EXTRACT PROVIDED:

=======

Question

Japanese researchers examined mutant alleles of a gene that encodes an enzyme, liver-type arginase, in four patients. The normal protein catalyzes the breakdown of the amino acid arginine. In argininemia, lack of the enzyme causes progressive developmental disabilities, spastic limb movements, seizures and stunted growth.

The mRNA transcript for this gene codes for 322 amino acids, but the entire gene is 11.5 kilobases long, and is located on chromosome 6q. Argininemia affects both sexes and is inherited from carrier parents.

Patient A – homozygous for a G mutated to an A at DNA base 365 in the gene

Patient B – homozygous for a G to C mutation at base 703, which substitutes one amino acid for another.

Patient C – has patient A’s mutation and patient’s B mutation.  

Patient D – has patient’s A mutation in one allele, and the other allele is a deletion of a C at position 842.

The researchers evaluated the phenotype associated with each allele by producing the encoded proteins in E. coli cells. Patient A’s abnormal protein is too short. The other mutations yield proteins of normal length that are unstable or otherwise nonfunctional.

1. The mode of inheritance of argininemia is ___________________________________________

2. Patients _____ and ______ are heterozygous for the argininemia gene.

3. Patients ____ and _____have missense mutations for the argininemia gene.

=======

RECORDED INFORMATION:
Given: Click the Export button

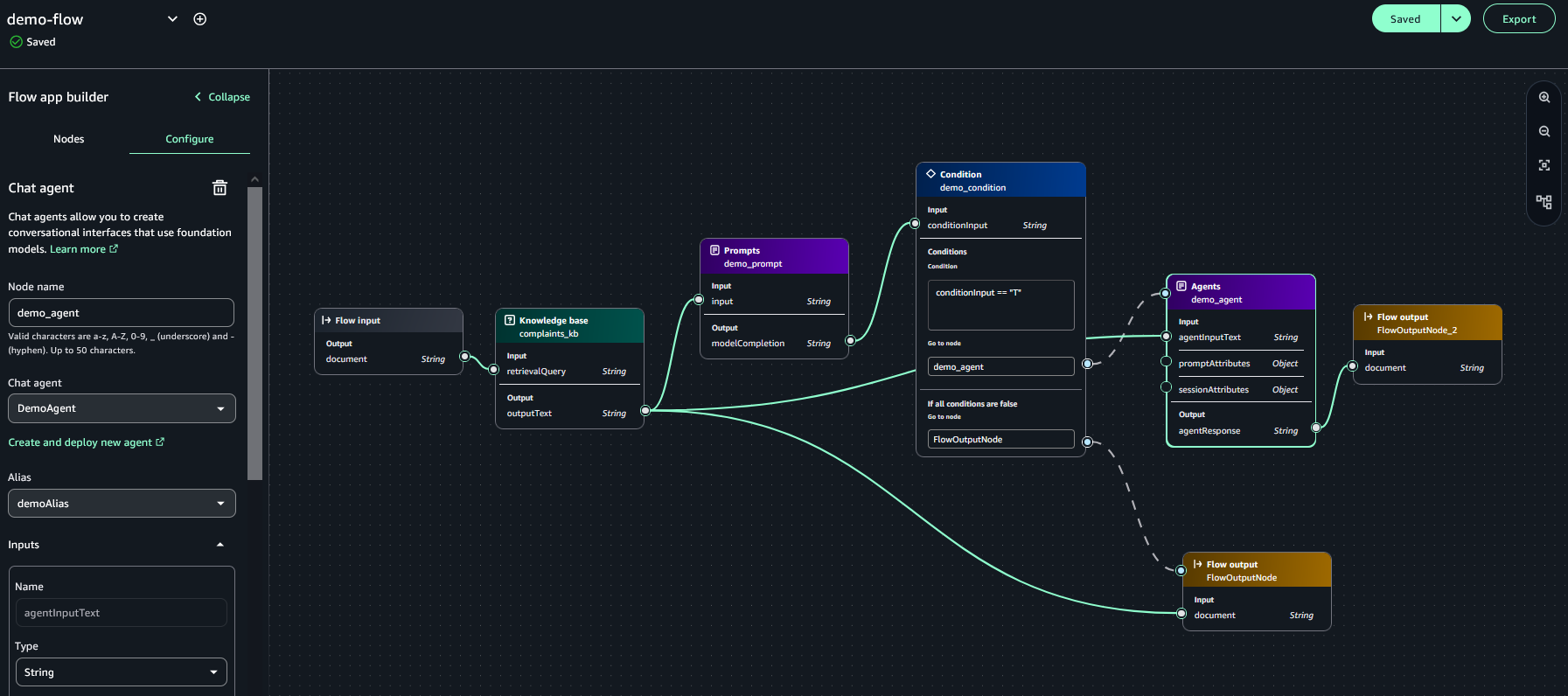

=======

TASK REQUIREMENTS:
Can you resume the argininemia genetics problem after its last line, the fill-in item about missense mutations, and keep it going in the same style?

TASK OUTPUT:
4. Why is patient A’s liver-type arginase too short?

5. Human liver-type arginase can be produces in E. coli because: A) E. coli have livers B) The genetic code is universal C) The genetic code is triplet D) E. coli also uses arginine

6. The argininemia gene has enough bases beyond those in exons to encode ____________more amino acids.

Answer 1

1. The mode of inheritance of argininemia is Autosomal recessive.
   In the given examples, since Argininemia is inherited from Carrier parents, these parents have the allele that causes Argininemia but don't have the disorder themselves. Therefore, Argininemia is an autosomal recessive condition.

2. Patients C and D are heterozygous for the argininemia gene.
   Since both Patient C and Patient D have different alleles for the Arginase gene and are hence heterozygous for the Argininemia gene.

3. Patients B and C have missense mutations for the argininemia gene.
   Patient A has a nonsense mutation as they produce a truncated protein. Patient D has a frameshift mutation one base is deleted from the sequence. Therefore, Patients B and C have mutations that substitute one Amino acid for another. These mutations are alled missense mutations.

4. Why is patient A’s liver-type arginase too short?
   Patient A's liver-type Arginase is too short because of a nonsense mutation. This is a mutation that changes a codon from a peptide coding codon to a stop codon, halting the synthesis of the peptide chain for the protein. As a result, the peptide chain is shorter than the wild-type protein.

5. Human liver-type arginase can be produced in E. coli because:
   B) The genetic code is universal
   Since the Genetic code is universal, all organisms, regardless of complexity, relatedness use the same codons for the same amino acids. This allows us to express Human genes in E. coli as the resulting protein will have the same Amino acid sequence as does the protein found in human livers.

6. The argininemia gene has enough bases beyond those in exons to encode 3511 more amino acids.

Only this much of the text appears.